In a statement, the HLHR stated that returning asylum seekers fleeing persecution in Turkey amounts to sending “lambs to the slaughter,” adding that “the rule of law must never debase [to] such a degree the value of human life and dignity.”  

‘Serious – and irrevocable – consequences’

Nils Muiznieks, the Council of Europe’s commissioner for human rights, stated that if such accounts were true, they were “not in compliance with the European Convention on Human Rights and the non-refoulement principle enshrined in the UN Refugee Convention” and urged Greek authorities to carry out a full investigation.

The UNHCR also expressed concern regarding the reports and urged action from the Greek government.  

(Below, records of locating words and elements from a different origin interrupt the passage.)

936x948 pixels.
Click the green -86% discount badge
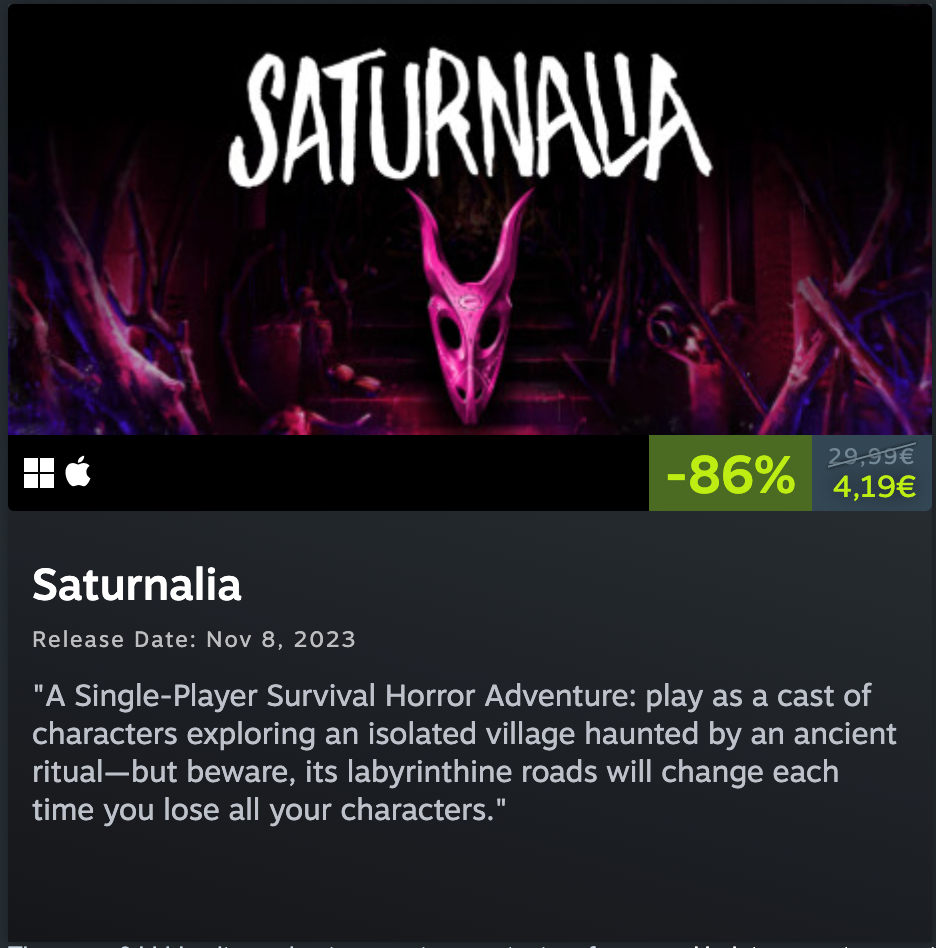pyautogui.click(x=730, y=473)

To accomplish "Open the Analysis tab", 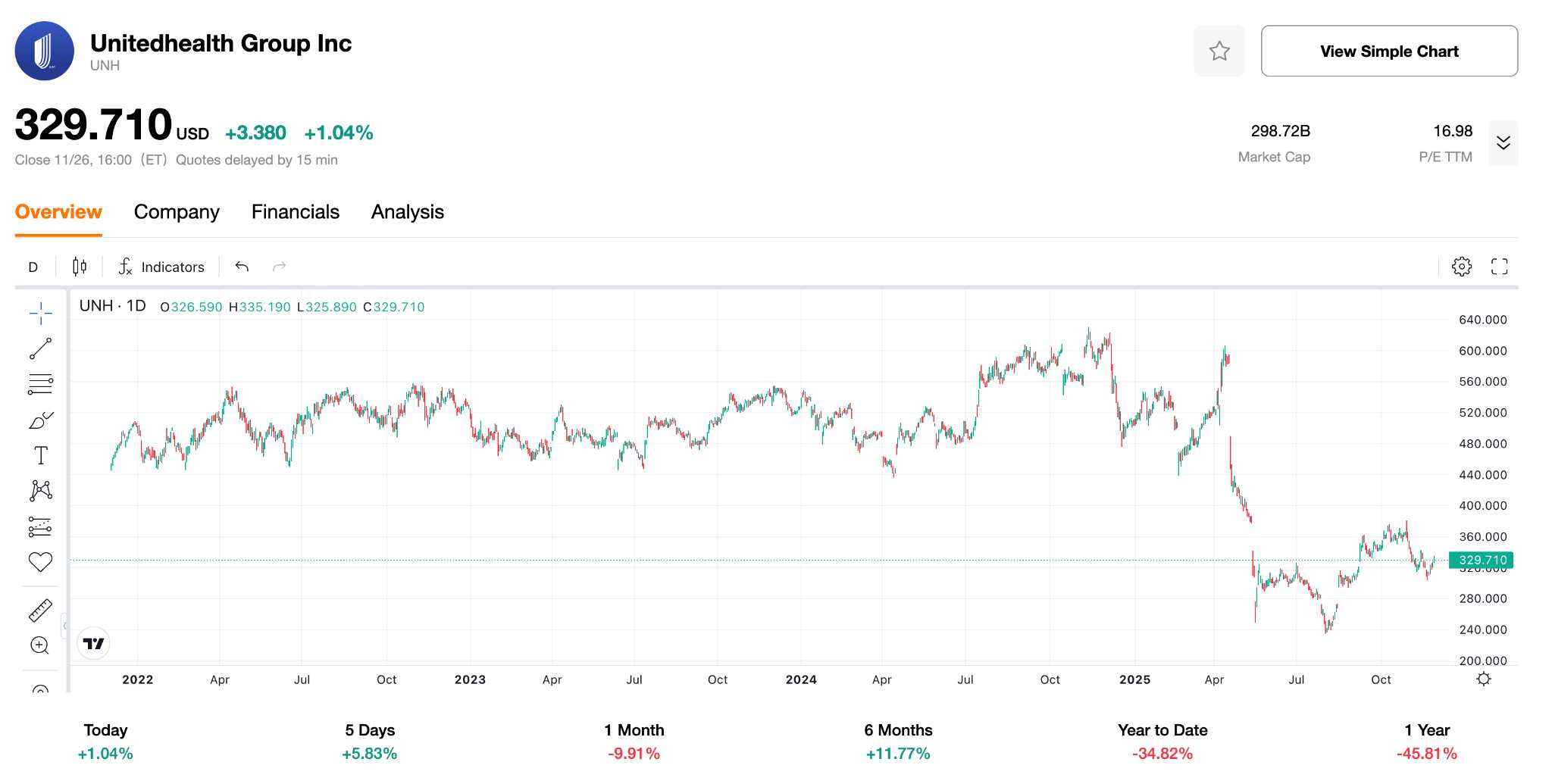I will [x=408, y=212].
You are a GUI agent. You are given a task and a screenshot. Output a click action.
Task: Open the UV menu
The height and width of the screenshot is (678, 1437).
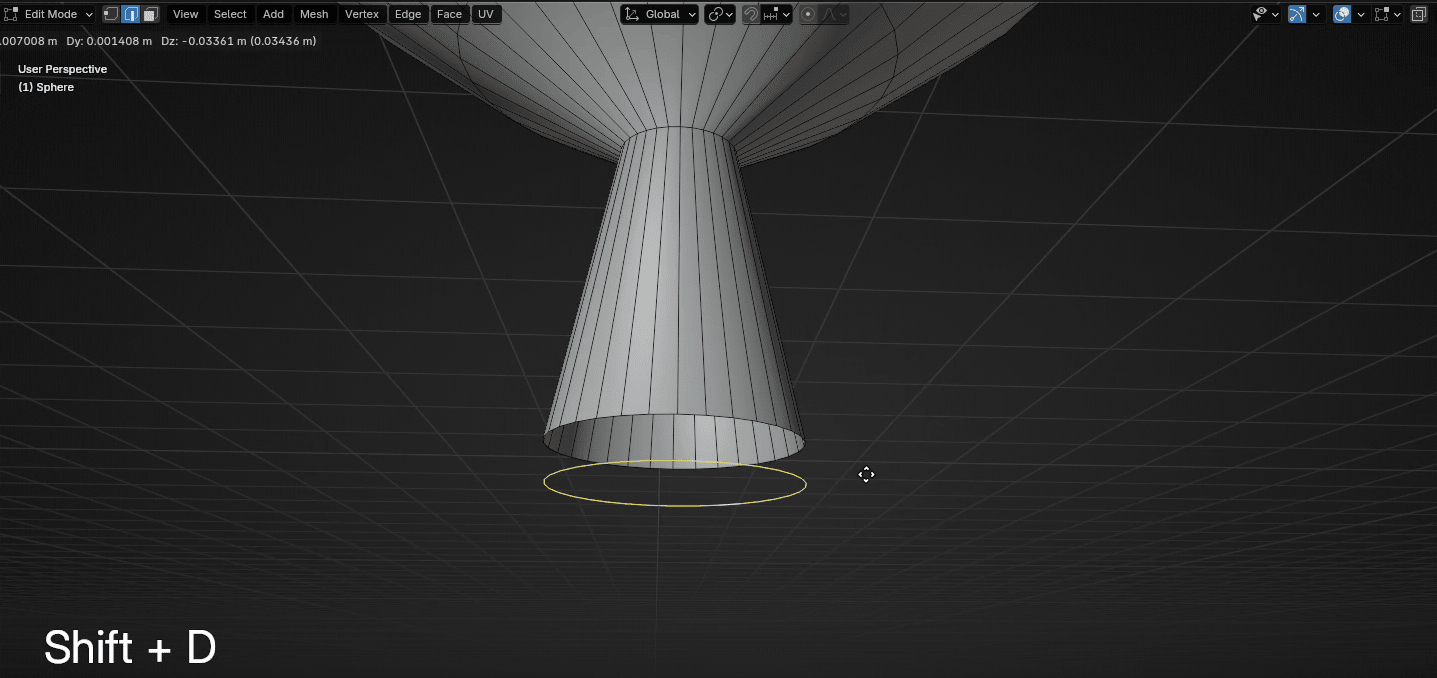click(x=485, y=14)
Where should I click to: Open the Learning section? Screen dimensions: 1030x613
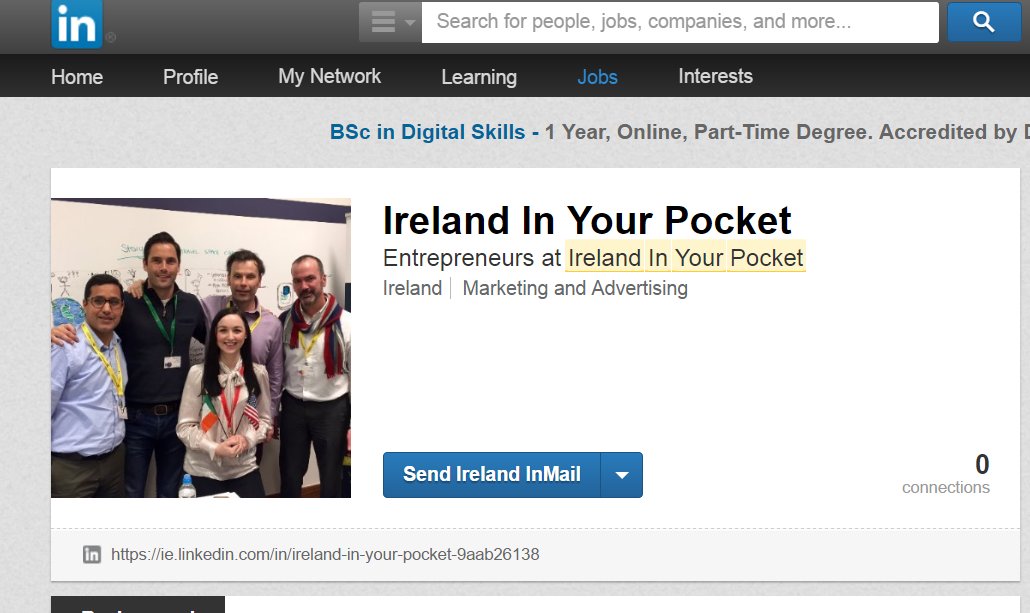click(479, 76)
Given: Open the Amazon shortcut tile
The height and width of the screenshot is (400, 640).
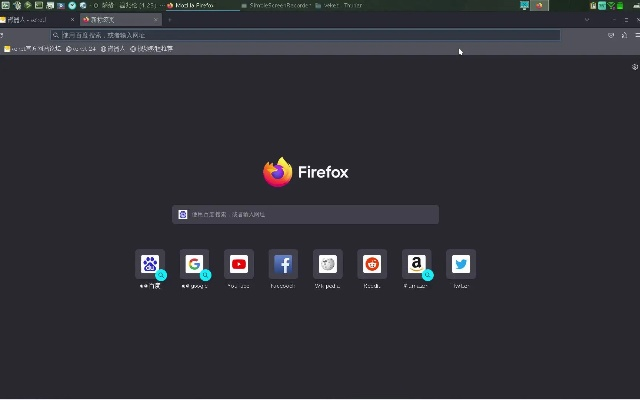Looking at the screenshot, I should tap(416, 264).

The number of Turkish citizens seeking asylum in Greece has increased dramatically since a failed coup in July 2016 prompted a purge of public officials and journalists accused of having links to Gulen, who lives in exile in Pennsylvania.

In the first four months of 2017 alone, 243 Turkish citizens requested asylum in Greece, compared to 189 in the whole of 2016, according to figures obtained by MEE from the Greek Asylum Service.  

Gülen, an imam and former ally of Turkish President Recep Tayyip Erdogan, is accused by Ankara of masterminding the failed coup that led to the deaths of 294 people.  

More than 110,000 people have since been fired or suspended from their jobs and nearly 50,000 people have been arrested on specific charges including at least 120 journalists.  

Capan’s magazine, Nokta, was one of many publications closed by decree in July 2016 in the wake of the failed military coup.

The publication was the subject of controversy in September 2015 over a satirical cover of the magazine depicting Erdogan taking a selfie in front of the coffin of a Turkish soldier.

Demonstrators shout slogans during a pro-refugee protest march against the erection of a fence intended to stop the flow of migrants across the Turkey-Greece border in Orestiada on 24 January 2016 (AFP)

Shortly before he was arrested by Turkish authorities, Capan and another editor of the magazine were sentenced in absentia to 22 years and six months in jail for participation in a terrorist group and attempting to overthrow the constitution as a result of an issue which predicted Turkey would descend into civil war. 

The HLHR expressed concern that the alleged pushbacks are an attempt by Greek officials to ease tensions between the two countries.

A highly publicised case involving eight Turkish servicemen who sought asylum in Greece has led to a deterioration in diplomatic relations between the two countries.

The eight servicemen fled to Greece by helicopter a day after the failed coup. They asked for asylum, saying they were not knowingly involved in the coup but simply following orders. Ankara demanded their immediate extradition.

In January, the Greek Supreme Court ruled against extraditing the men. The court stated that fair treatment for the soldiers could not be guaranteed if they were returned.

The state needs to investigate it urgently and thoroughly, because we are talking about systematic violations of international law

- Kleio Papapantoleon, president of the HLHR

Several days later a Turkish warship carrying Turkey’s highest ranking military officer entered Greek waters near a disputed islet, in a move widely seen as an angry response to the court’s decision.  

In April, another ruling also blocked the men’s refoulement after Ankara made a second request for extradition.

Georgia Spyropoulou, advocacy officer for HLHR, said that the timing of the pushback allegations suggested a connection with the courts' decisions.

“If you connect the timing after the Greek Supreme Court issued the decision not to extradite the eight Turkish asylum seekers which created a lot of fuss around this decision and relations between Greece and Turkey, it is possible the two are connected,” she said.

“One can only speculate as to whether this is a 'deal' between the two governments or whether there are officers inside the Greek police that act autonomously,” said Papapantoleon, but added that regardless, “the state needs to investigate it urgently and thoroughly, because we are talking about systematic violations of international law that have the most serious – and irrevocable – consequences.”